In Memoriam, David G. Salten
 

During NYIT’s early years, when breaking new educational ground was ubiquitous and it was easy to get lost in dreams, one man was relied upon to bring pragmatism to the process. He, too, embraced the idealistic adventure that was at the heart of a young college but kept its goals and strategy grounded in reality. David G. Salten—the man behind the hall at the Old Westbury campus—died Oct. 1, 2006, at the age of 93.

Salten served as executive vice president and provost at NYIT from the late 1960s until 1990, where he faithfully championed the college’s mission to provide “access to opportunity to all qualified students,” creating a legacy of openness that exists today.

To King Cheek, Ph.D., NYIT professor of social science, Salten was a personal advisor and fellow adventurer. Many of the first NYIT administrators were young and ambitious, spending their days exploring new ways to teach and to learn. “David was a gyroscope, a compass who always brought wisdom and common sense to any discussion,” says Cheek, who began his tenure serving on the NYIT Board of Trustees with Salten before they both became administrators. “He had an uncanny ability to take ideas that were not clearly understood and make them work. He knew how to implement and he taught that to other people as well.”

Such were the lessons that Salten imparted to a young English professor whom he hired more than 30 years ago. "No person has done more to shape the NYIT of today than David,” says Edward Guiliano, Ph.D., president of NYIT. “And as an institution we remain in his debt, a debt he would never claim, as his life was one long story of selfless service to others."

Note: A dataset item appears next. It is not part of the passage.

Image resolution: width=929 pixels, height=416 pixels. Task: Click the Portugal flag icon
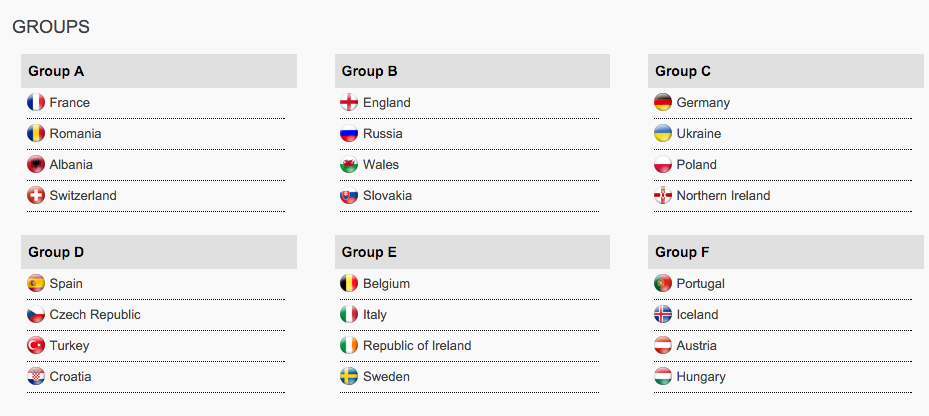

The eponymous hall on the Old Westbury campus is just one of many NYIT landmarks that illustrate how instrumental Salten was to the development of the institution. He helped to design the Old Westbury and Central Islip campuses, found the building that is now the heart of the Manhattan campus, and played a key leadership role in almost every policy created by the institution during the 1970s and 1980s.

NYIT left a lasting impression on Salten as well. It was here that he met his second wife, Adrienne O’Brien, Ph.D., a professor of communication arts. “At 93, it’s hard to say someone died unexpectedly, but he was ageless in intellect and curiosity,” says O’Brien. “I don’t think that there was a topic he didn’t explore.”

Salten’s career in education spanned six decades and impacted the very nature of education in the United States. It was Salten whom civil rights lawyer (and later Supreme Court justice) Thurgood Marshall called upon as an expert witness in the landmark 1957 Little Rock, Ark., desegregation case. And, as superintendent of schools in the early 1960s, Salten brought his controversial views supporting desegregation to New Rochelle, N.Y., the first northern school district to be brought before the U.S. Supreme Court on the matter.

Salten never spoke of the hate mail he received during the trials, but he did keep the letters in his files, perhaps as a reminder of human frailty. He called his civil rights work the most important of his career. And he always strove to do more. During a conversation with Cheek, Salten said, “We have succeeded in removing racism and sexism from the front door, only to find it at the bottom of the staircase, blocking the way.”

He spent the rest of his life figuring out ways to help minorities get up the stairs. Salten fought the infirmities of age and health, continuing to drive until 92 and keeping a calendar full of appointments. Scrawled script in his pocket calendar shows meetings far into the future, many concerning the basic human rights he spent his life protecting.

In addition to his wife, Salten is survived by three daughters, eight grandchildren, and 10 great-grandchildren.